Another goal of this study was to determine whether differences existed between in-season wrestlers, nonwrestlers, and off-season wrestlers in comparison with normative data established for male adolescents (27). The results indicate that there are no significant differences on any of the three subscales between nonwrestlers and established norms (14,27) and between off-season wrestlers and established norms. The mean scores on the three subscales for the off-season wrestlers and the nonwrestlers further illustrate the similarities between these groups and the established norms. A significant difference does exist, however, between in-season wrestlers and the established norms on the Drive for Thinness subscale. This reinforces the idea that any bulimic-like tendencies that wrestlers exhibit during the season are transient and that once wrestlers are in the off-season, they are no different than the average male adolescent. Again, such transience is not characteristic of an eating disorder.

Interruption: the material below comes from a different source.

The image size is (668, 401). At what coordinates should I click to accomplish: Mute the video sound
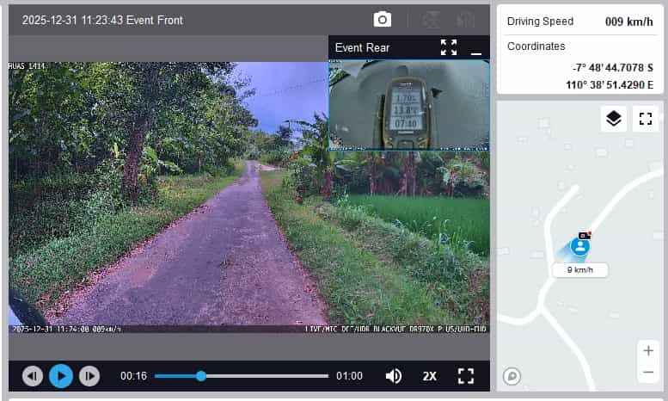click(394, 376)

It is not clear from this study what makes some wrestlers more likely than others to score high enough on the EDI to be placed in the “at risk” category. Descriptive data were collected with the intention of gaining some insight into this issue. Unfortunately, this insight was not provided—the data showed “at risk” wrestlers to be very similar to those not “at risk.” The greatest difference shown between wrestlers “at risk” and those not “at risk” was in the “largest amount of weight lost to wrestle in a specific weight class.” Those wrestlers considered “at risk” lost an average of 7.4 pounds, whereas the other wrestlers lost an average of 5.7 pounds. As was previously pointed out, however, the difference between the groups (1.7 pounds) is not even the difference between two weight classes (5 pounds). Therefore, this does not appear to be a significant factor. It might be expected that as the length of time a wrestler has participated in the sport increases, the likelihood that he will develop bulimic-like behaviors would also increase. However, no significant differences were observed between high school wrestlers and junior high wrestlers, either in-season or in the off-season. Although only one wrestler exhibited bulimic-like behaviors, the scores on the Drive for Thinness subscale show that many wrestlers have concerns about body weight. It would be interesting to find out why some wrestlers more than others demonstrate a greater preoccupation with body weight.
Wrestlers are more weight conscious than nonwrestlers. This does not mean, however, that they can be classified as having an eating disorder. Their sport, by its very nature, may place them in an “at risk” category. The follow-up interviews and the off-season testing have shown, however, that for most wrestlers the “at risk” behavior and weight concerns do not go beyond the wrestling season and do not reach the severity level required by the DSM-IV criteria. Bulimia nervosa is a psychological disorder; this study suggests that wrestling does not place its athletes in danger of being diagnosed with such a disorder. This does not mean that weight loss techniques and strategies should not be a concern for those involved with wrestling. Other studies have shown convincingly that wrestlers are engaging in a number of weight-control behaviors that could be injurious to their physical health. It is crucial that these behaviors are eliminated, and wrestlers know how to lose weight safely and effectively. The focus of future research should therefore be on the physical health of wrestlers rather than on eating disorders such as bulimia.